Let A be a self-adjoint operator. The Bogoliubov inner product of any two operators X and Y is defined as

 \langle X,Y\rangle_A=\int\limits_0^1 {\rm Tr}[ {\rm e}^{xA} X^\dagger{\rm e}^{(1-x)A}Y]dx

The Bogoliubov inner product satisfies all the axioms of the inner product: it is sesquilinear, positive semidefinite (i.e., \langle X,X\rangle_A\ge 0), and satisfies the symmetry property \langle X,Y\rangle_A=\langle Y,X\rangle_A.

In applications to quantum statistical mechanics, the operator A has the form A=\beta H, where H is the Hamiltonian of the quantum system and \beta is the inverse temperature. With these notations, the Bogoliubov inner product takes the form

 \langle X,Y\rangle_{\beta H}= \int\limits_0^1 \langle{\rm e}^{x\beta H} X^\dagger{\rm e}^{-x\beta H}Y\rangle dx

where \langle \dots \rangle denotes the thermal average with respect to the Hamiltonian  H and inverse temperature  \beta .

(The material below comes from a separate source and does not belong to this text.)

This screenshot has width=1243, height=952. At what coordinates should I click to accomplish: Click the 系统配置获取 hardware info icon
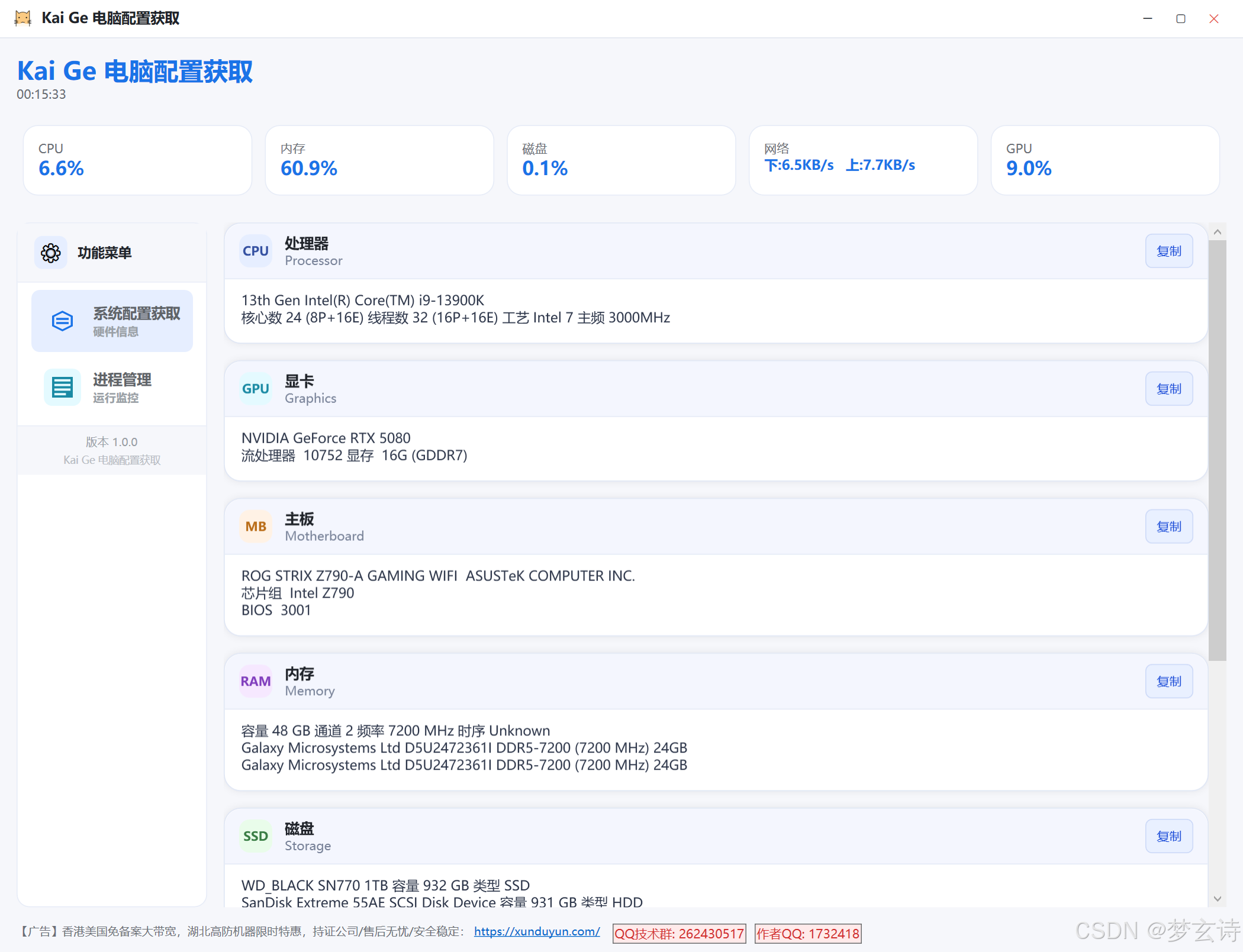(62, 321)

In quantum statistical mechanics, the Bogoliubov inner product appears as the second order term in the expansion of the statistical sum:

 \langle X,Y\rangle_{\beta H}=\frac{\partial^2}{\partial t\partial s}{\rm Tr}\,{\rm e}^{\beta H+tX+sY} \bigg\vert_{t=s=0}

References[edit]

  1. ^ D. Petz and G. Toth. The Bogoliubov inner product in quantum statistics, Letters in Mathematical Physics 27, 205-216 (1993).
  2. ^ D. P. Sankovich. On the Bose condensation in some model of a nonideal Bose gas, J. Math. Phys. 45, 4288 (2004).